◆ **Extract provided**
↓
Industrial Classification

based on https://www.msci.com/gics

Capital Goods Aerospace & Defense Aerospace & Defense

Manufacturers of civil or military aerospace and defense equipment, parts or products. Includes defense electronics and space equipment.

Defense companies mainly found in US and dependent on the size of US defense budget. Defense backlog often include

  • Fixed price contracts
  • time-and-materials (fixed hourly wage)
  • cost-reimbursable contracts (fixed fee and reimbursement for allowable costs)

Aerospace companies manufacture non-defense related commercial airplanes and other industrial goods. Mainly duopoly of large aircrafts but extremely competitive with emerging countries designing new planes.

Building Products Building Products

Manufacturers of building components and home improvement products and equipment. Excludes lumber and plywood classified under Forest Products and cement and other materials classified in the Construction Materials Sub-Industry. Competition is a major issue due to limited barriers to entry. Demand is driven primarily by residential and commercial construction and remodeling activity.

Construction & Engineering Construction & Engineering

Companies engaged in primarily non-residential construction. Includes civil engineering companies and large-scale contractors. Excludes companies classified in the Homebuilding Sub-Industry. Projects usually take years and awarded based on their technical expertise, prior track record, and bid competitiveness.

Electrical Equipment Electrical Components & Equipment

Companies that produce electric cables and wires, electrical components or equipment not classified in the Heavy Electrical Equipment Sub-Industry.

Demand for both mainly driven by global industrial production and capacity utilization levels, corporate capital expenditures and manufacturing capacity investments (upgrades, expansions, new facilities, etc).

Heavy Electrical Equipment

Manufacturers of power-generating equipment and other heavy electrical equipment, including power turbines, heavy electrical machinery intended for fixed-use and large electrical systems. Excludes cables and wires, classified in the Electrical Components & Equipment Sub-Industry.

Industrial Conglomerates Industrial Conglomerates

Diversified industrial companies with business activities in three or more sectors, none of which contributes a majority of revenues. Stakes held are predominantly of a controlling nature and stakeholders maintain an operational interest in the running of the subsidiaries.

Machinery Construction Machinery & Heavy Trucks

Manufacturers of heavy duty trucks, rolling machinery, earth-moving and construction equipment, and manufacturers of related parts. Includes non-military shipbuilding.

Agricultural & Farm Machinery

Companies manufacturing agricultural machinery, farm machinery, and their related parts. Includes machinery used for the production of crops and agricultural livestock, agricultural tractors, planting and fertilizing machinery, fertilizer and chemical application equipment, and grain dryers and blowers.

Industrial Machinery

Manufacturers of industrial machinery and industrial components. Includes companies that manufacture presses, machine tools, compressors, pollution control equipment, elevators, escalators, insulators, pumps, roller bearings and other metal fabrications.

Trading Companies & Distributors Trading Companies & Distributors

Trading companies and other distributors of industrial equipment and products.

Commercial  & Professional Services Commercial Services & Supplies Commercial Printing

Companies providing commercial printing services. Includes printers primarily serving the media industry.

Environmental & Facilities Services

Companies providing environmental and facilities maintenance services. Includes waste management, facilities management, and pollution control services.  Excludes large-scale water treatment systems classified in the Water Utilities Sub-Industry.
↑
◆ **Data provided**
↓
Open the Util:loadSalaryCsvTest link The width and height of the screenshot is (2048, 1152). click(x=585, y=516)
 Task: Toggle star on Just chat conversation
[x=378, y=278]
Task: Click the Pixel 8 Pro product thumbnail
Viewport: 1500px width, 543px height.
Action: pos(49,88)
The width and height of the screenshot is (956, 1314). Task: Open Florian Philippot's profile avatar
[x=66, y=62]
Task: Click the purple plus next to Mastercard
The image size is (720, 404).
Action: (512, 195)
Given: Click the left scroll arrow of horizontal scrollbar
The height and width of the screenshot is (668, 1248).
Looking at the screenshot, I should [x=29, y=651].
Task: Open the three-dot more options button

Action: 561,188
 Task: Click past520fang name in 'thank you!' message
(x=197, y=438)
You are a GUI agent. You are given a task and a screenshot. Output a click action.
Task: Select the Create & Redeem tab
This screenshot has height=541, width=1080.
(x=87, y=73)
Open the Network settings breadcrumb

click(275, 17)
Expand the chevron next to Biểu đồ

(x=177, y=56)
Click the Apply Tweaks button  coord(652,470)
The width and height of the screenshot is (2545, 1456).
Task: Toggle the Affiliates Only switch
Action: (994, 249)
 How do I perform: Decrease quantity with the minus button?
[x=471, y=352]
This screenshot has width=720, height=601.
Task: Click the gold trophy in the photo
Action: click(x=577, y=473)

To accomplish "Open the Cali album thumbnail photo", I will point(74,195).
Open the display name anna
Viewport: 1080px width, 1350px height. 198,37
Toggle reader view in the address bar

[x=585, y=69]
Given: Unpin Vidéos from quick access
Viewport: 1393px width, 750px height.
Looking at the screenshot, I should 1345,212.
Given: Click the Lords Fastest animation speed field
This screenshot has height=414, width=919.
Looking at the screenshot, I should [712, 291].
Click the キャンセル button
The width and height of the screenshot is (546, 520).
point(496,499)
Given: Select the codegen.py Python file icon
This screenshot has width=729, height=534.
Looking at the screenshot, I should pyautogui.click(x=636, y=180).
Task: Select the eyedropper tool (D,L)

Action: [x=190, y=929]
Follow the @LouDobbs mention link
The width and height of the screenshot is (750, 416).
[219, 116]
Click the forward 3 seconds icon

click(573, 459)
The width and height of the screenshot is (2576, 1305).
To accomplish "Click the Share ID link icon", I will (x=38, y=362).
↑
◆ **Parts of the exercise**
A. In the industrial classification text, what primarily drives demand for building products?
B. Rewrite the passage of the industrial classification text starting at "Diversified industrial companies" and ending at "Includes non-military shipbuilding.", substituting "four" for "three".

◆ **Answers given**
A. Residential and commercial construction and remodeling activity.

B.
Diversified industrial companies with business activities in four or more sectors, none of which contributes a majority of revenues. Stakes held are predominantly of a controlling nature and stakeholders maintain an operational interest in the running of the subsidiaries.

Machinery Construction Machinery & Heavy Trucks

Manufacturers of heavy duty trucks, rolling machinery, earth-moving and construction equipment, and manufacturers of related parts. Includes non-military shipbuilding.